La folla, che aveva trattenuto il fiato, esplose in un boato sorpreso ma liberatorio: era la prima volta che Aska Rei veniva sconfitto, però Elestorya aveva un campione.
 
Eudiya si alzò, il fluente abito scarlatto e oro stormì al vento: i convenuti tacquero e i due combattenti si inginocchiarono ai piedi della sovrana.
«Alzati, campione del Sud! Mostraci il volto di chi regge il destino di Elestorya!»
Lunghi capelli castani scivolarono dalla copertura, sciogliendosi sulla schiena del guerriero; due occhi scuri si levarono con decisione verso la regina, che indietreggiò, soffocando un gemito. Il principe Shion sgranò gli occhi incredulo. Gli astanti fissarono stupefatti la giovane che aveva battuto i combattenti più valenti del regno: la principessa Adara.
Aska Rei scosse la testa e non poté fare a meno di sorridere.
Quei movimenti eleganti, quello stile fluido, quel modo di attendere l’occasione giusta… come ho fatto a non riconoscerla?
«Conosco i vostri pensieri, madre» articolò la ragazza «Una fanciulla cresciuta negli agi non può attraversare le terre inospitali, recando il peso della missione. Ho ventun anni e non mi sono mai allontanata da Erinna, ma sono una principessa di Elestorya. Non voglio delegare la salvezza del nostro popolo. Mio padre è lontano e mio fratello porta con onore le insegne del comando, impossibilitato a intraprendere l’impresa dal compito di reggente. Mia sorella è preda di un misterioso male e voi, madre, siete il simbolo del Sud. Non potete abbandonarlo. Lasciate che sia io a partire, ho vinto il torneo per legittimare il mio intento.»
Eudiya ascoltò turbata. Poi interpellò il capitano con durezza, sapendo che la figlia riceveva da lui lezioni d’arme e che trascorrevano molto tempo insieme.
«Aska Rei, giurate di non aver favorito la vittoria della principessa Adara!»

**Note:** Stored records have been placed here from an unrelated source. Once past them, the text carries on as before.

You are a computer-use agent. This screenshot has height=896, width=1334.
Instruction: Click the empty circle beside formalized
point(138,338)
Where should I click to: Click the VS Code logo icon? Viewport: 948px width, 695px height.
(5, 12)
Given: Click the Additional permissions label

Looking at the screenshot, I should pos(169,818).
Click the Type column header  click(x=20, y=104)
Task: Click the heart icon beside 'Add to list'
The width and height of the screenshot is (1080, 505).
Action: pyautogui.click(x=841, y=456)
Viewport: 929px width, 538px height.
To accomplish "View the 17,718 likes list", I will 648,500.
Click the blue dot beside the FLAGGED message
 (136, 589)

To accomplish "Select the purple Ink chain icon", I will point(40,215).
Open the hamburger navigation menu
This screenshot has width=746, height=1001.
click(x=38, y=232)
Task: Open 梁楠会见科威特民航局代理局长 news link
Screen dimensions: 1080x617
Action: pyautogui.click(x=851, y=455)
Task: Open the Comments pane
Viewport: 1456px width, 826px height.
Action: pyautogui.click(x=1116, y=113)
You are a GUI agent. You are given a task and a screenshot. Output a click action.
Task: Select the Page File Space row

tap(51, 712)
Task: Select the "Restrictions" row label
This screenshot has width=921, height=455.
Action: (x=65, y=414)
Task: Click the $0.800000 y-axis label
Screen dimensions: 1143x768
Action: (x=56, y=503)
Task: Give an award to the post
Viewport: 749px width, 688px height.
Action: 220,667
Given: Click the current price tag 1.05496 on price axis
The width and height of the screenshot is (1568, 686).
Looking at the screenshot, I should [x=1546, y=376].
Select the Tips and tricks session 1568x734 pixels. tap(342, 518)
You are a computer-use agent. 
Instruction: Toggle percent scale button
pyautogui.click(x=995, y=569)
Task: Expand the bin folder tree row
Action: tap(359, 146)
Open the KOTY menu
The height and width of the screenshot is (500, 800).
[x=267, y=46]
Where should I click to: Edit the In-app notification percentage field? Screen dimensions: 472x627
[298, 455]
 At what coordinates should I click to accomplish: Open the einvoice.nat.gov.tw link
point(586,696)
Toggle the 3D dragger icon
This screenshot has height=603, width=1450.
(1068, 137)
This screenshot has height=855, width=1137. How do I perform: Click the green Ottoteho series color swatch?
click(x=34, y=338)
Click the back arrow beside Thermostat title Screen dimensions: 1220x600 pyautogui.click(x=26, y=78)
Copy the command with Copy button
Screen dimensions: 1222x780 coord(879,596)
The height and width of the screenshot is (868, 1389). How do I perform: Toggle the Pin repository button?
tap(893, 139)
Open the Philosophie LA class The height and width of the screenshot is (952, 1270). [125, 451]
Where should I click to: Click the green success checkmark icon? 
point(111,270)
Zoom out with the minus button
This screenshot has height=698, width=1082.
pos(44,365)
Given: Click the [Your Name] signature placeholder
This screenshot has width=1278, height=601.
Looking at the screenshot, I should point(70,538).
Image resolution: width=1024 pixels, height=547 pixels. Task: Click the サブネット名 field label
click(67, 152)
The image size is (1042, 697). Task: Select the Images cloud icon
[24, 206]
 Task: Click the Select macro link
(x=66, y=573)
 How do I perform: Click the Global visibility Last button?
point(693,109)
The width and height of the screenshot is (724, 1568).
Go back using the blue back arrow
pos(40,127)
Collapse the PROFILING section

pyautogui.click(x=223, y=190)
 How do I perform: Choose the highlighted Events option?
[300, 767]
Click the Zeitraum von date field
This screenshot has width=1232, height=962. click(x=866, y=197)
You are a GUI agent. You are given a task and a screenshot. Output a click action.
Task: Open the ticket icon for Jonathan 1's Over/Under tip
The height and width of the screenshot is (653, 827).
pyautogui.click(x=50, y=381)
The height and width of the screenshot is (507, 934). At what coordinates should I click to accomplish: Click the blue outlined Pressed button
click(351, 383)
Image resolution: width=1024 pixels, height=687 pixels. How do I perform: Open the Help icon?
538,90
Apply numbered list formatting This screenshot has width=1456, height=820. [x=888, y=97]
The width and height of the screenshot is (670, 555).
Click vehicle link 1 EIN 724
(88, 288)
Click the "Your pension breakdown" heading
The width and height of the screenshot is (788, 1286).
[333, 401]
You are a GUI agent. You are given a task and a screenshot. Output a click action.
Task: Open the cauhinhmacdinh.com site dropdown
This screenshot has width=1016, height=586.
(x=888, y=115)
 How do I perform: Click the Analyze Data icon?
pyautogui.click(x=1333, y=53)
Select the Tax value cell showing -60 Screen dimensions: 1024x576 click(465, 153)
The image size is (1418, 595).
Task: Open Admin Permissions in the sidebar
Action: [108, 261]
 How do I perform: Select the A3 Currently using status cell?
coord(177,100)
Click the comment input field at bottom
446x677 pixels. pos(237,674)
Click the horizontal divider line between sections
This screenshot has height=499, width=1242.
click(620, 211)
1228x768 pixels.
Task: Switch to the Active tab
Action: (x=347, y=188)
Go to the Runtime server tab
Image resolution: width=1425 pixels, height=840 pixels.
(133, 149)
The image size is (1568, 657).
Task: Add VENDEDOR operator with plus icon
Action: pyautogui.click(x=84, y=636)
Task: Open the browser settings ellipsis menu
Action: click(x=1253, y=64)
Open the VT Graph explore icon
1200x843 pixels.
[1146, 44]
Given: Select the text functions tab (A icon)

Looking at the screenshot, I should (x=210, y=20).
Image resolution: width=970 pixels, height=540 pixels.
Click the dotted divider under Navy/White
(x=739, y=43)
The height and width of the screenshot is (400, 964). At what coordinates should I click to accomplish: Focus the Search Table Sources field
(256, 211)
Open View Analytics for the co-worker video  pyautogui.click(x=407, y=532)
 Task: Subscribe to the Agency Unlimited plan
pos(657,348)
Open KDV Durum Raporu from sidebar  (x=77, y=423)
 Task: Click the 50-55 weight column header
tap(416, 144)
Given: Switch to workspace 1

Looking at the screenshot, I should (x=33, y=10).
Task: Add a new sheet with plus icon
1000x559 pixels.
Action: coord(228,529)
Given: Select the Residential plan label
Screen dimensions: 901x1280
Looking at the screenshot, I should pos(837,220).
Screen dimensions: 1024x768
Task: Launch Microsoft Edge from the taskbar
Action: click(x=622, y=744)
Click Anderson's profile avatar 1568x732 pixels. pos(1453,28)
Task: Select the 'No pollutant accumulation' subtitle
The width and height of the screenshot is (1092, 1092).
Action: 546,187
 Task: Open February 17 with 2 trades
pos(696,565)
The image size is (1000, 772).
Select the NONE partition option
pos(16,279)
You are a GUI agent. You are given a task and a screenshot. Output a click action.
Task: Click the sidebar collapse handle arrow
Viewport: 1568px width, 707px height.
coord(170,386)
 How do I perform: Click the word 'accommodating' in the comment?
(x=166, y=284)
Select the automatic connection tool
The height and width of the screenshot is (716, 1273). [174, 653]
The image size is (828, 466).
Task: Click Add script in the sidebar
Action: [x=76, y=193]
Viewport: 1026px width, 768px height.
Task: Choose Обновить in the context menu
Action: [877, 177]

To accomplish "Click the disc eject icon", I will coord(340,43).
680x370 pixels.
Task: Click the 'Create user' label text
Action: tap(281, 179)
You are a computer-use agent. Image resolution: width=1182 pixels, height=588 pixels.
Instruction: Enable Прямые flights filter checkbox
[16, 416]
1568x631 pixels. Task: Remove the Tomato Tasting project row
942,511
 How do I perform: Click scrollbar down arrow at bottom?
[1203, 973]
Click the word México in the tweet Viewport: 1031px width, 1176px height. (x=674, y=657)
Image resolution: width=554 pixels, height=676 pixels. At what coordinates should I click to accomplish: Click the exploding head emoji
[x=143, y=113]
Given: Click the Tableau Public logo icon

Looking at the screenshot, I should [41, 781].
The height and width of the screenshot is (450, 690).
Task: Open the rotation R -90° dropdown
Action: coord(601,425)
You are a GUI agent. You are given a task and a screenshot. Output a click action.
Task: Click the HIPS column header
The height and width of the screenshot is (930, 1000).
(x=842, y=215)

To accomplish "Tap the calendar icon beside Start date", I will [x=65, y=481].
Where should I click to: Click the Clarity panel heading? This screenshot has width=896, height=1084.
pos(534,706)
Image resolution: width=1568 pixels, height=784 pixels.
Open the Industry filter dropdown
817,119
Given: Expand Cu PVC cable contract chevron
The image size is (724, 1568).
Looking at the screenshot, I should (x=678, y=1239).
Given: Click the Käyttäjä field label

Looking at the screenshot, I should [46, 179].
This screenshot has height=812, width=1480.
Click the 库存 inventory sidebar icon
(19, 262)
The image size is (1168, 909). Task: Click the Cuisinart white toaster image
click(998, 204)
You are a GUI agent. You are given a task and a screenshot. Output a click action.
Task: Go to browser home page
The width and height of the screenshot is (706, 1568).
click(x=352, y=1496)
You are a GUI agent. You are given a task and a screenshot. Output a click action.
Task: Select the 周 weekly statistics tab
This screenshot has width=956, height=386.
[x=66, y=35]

«Sul mio onore e sugli dèi, maestà. L’allieva ha superato il maestro.»
Lei tentò di scacciare l’apprensione di madre in favore della fermezza di regina.
«E sia» sospirò rassegnata «Che la terzogenita scelga la scorta e si diriga al Nord, portando le nostre speranze. Voi, Aska Rei, la proteggerete a costo della vita.»
«Avete la mia parola e il mio congedo» aggiunse con un guizzo ironico negli occhi grigi «I vostri paladini necessitano di un bagno, lo faremo insieme per sbrigarcela!»
La folla scoppiò a ridere, facendo evaporare la tensione. Eudiya nascose a stento l’ilarità, conoscendo la sua insanabile faccia di bronzo.
«Un giorno vi taglierò quella lingua insolente!»
«Non fatelo, mia regina. Le fanciulle di Elestorya ne piangerebbero l’assenza.»
Altra sghignazzata del pubblico per lo spettacolo aggiuntivo.
«Hai finito?» sibilò Adara, allungandogli una gomitata nelle costole «La corte si ritira. Partiamo domattina all’alba».
 
Dionissa si ritrasse dalle impalpabili organze della finestra, un’ancella deterse il sudore che le imperlava la fronte pallida.
«Principessa, non avreste dovuto stare in piedi così a lungo, la vostra salute…»
«Non angustiatevi, mia buona Toula. Non sarà la gioia per la vittoria di Adara a impartirmi il colpo di grazia. Aprite la porta, verrà da me.»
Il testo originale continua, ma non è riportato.